Baidu Inc, China's biggest search engine, is challenging the country's No 1 e-commerce company, Alibaba Group Holding Ltd, by adding services that help shoppers find retail stores and retrieve product information.

Baidu agreed to invest in mapping company IndoorAtlas Ltd, which allows users to find their way through malls and office buildings, the companies said on Wednesday. The search operator also unveiled a headset that can deliver product information to shoppers and a mobile service that makes it easier for consumers to find nearby businesses.

The company's billionaire founder Robin Li is adding the functions to help sell more advertising by connecting mobile phone users with brick-and-mortar businesses. The move comes days after Baidu formed an online shopping venture with Dalian Wanda Group Co Ltd and Tencent Holdings Ltd, Asia's biggest Internet company, intensifying the rivalry with Alibaba.

"The mobile Internet has given us new possibilities and opportunities," Li said at Baidu's annual developers' conference in Beijing on Wednesday. "Mobile presents many opportunities not only for Internet companies but also participants in traditional industries."

IndoorAtlas is the world's first location service using magnetic anomalies inside buildings to pinpoint indoor locations, with results that are accurate to less than 3 meters, according to its website. Baidu invested $10 million in the Finnish company, valuing it at about $40 million to $50 million, a person familiar with the matter said, asking not to be identified as the details are not public.

Baidu's American depositary receipts climbed to $224.80 on Tuesday in New York, rallying the most since July 25, after Bloomberg News reported the investment. The Bloomberg China-US Equity Index added 0.6 percent on Wednesday.

Businesses such as restaurants and movie theaters stand to benefit as mobile Internet applications make it easier for consumers to discover what is nearby, Li said.

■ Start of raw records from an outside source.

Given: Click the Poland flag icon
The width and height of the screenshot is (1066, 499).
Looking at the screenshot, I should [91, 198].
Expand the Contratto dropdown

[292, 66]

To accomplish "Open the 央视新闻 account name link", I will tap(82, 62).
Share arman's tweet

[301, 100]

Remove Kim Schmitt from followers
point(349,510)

BaiduEye, the company's new headset, has a camera that wraps around the side of a user's head and can identify products and provide information about them through an earpiece or smartphone. The hardware does not include a display.

"This is like an extension of your eye, a third eye or second brain," the system's designer Gu Jiawei said. "For us, the shopping mall is the most attractive scenario. Consumers can see what a product is and get online comments."

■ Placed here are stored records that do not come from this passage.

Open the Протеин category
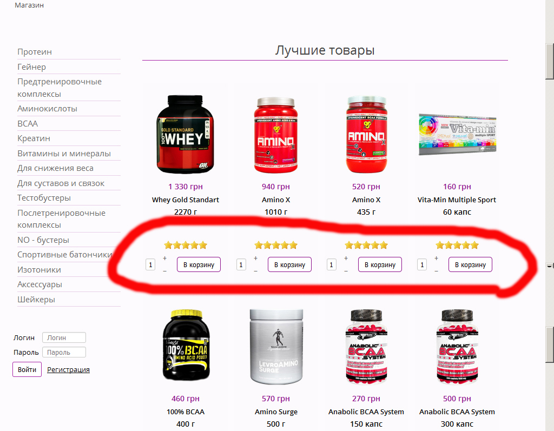The height and width of the screenshot is (431, 554). click(x=35, y=52)
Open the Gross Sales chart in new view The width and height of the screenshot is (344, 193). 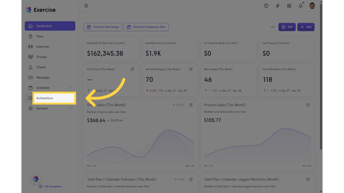click(191, 105)
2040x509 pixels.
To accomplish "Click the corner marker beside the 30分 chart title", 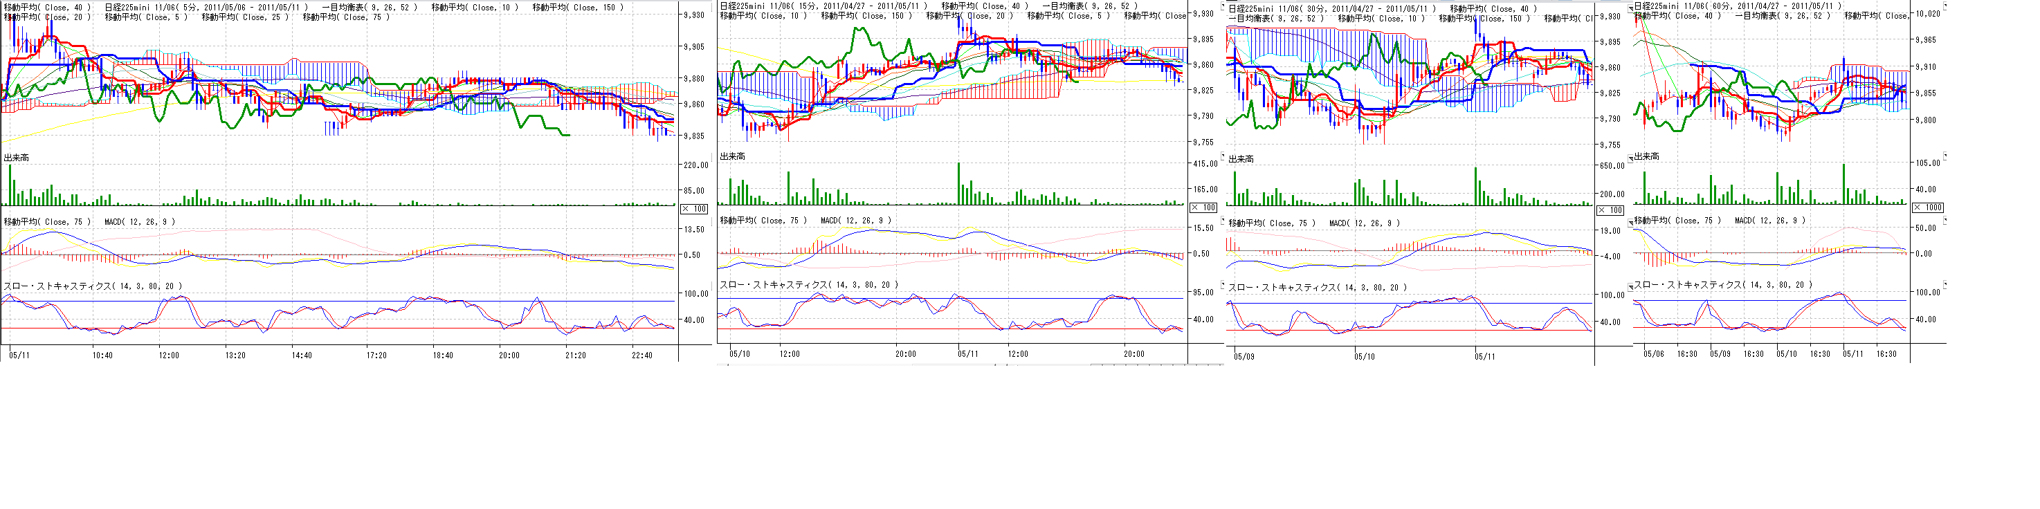I will coord(1224,6).
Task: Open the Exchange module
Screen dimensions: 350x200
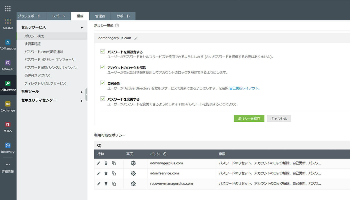Action: [x=8, y=103]
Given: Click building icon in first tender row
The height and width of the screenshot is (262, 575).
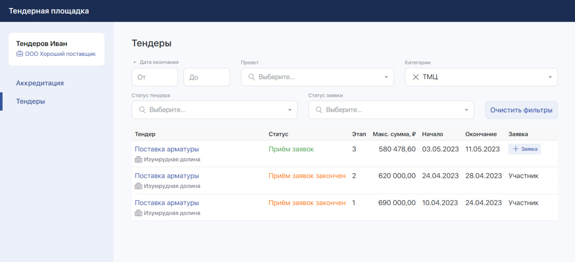Looking at the screenshot, I should click(138, 159).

The Baidu Connect service, which started on Wednesday, allows merchants and restaurants to register and set up an account that makes it easier to reach customers and offer location-based services, Li Mingyuan, Baidu's vice-president for mobile, said at the conference. Once the account is created, that presence becomes integrated across Baidu's offerings such as search and maps, so businesses can offer promotions and discounts.

IndoorAtlas was founded in 2012 as a spinoff from the University of Oulu, Finland. The company was incorporated in the US with an office in Mountain View, California, last year. It also has research and development centers in Oulu and Oxford, England.

Baidu is investing in mobile applications to capture rising Web traffic on smartphones and tablet computers. The venture with Wanda plans to target the online-to-offline segment, directing mobile Web users to nearby shops and restaurants, Wanda Chairman Wang Jianlin said last month.

That is also an area where Alibaba, China's biggest e-commerce operator, is seeking to expand. In March, Alibaba agreed to buy a stake in Intime Retail Group Co, owner of department stores and supermarkets, as the company integrates online and offline shopping.

Alibaba in July acquired AutoNavi Holdings Ltd in a deal that valued the company at $1.5 billion to bolster its Internet mapping tools as it plans an initial public offering and listing on the New York Stock Exchange.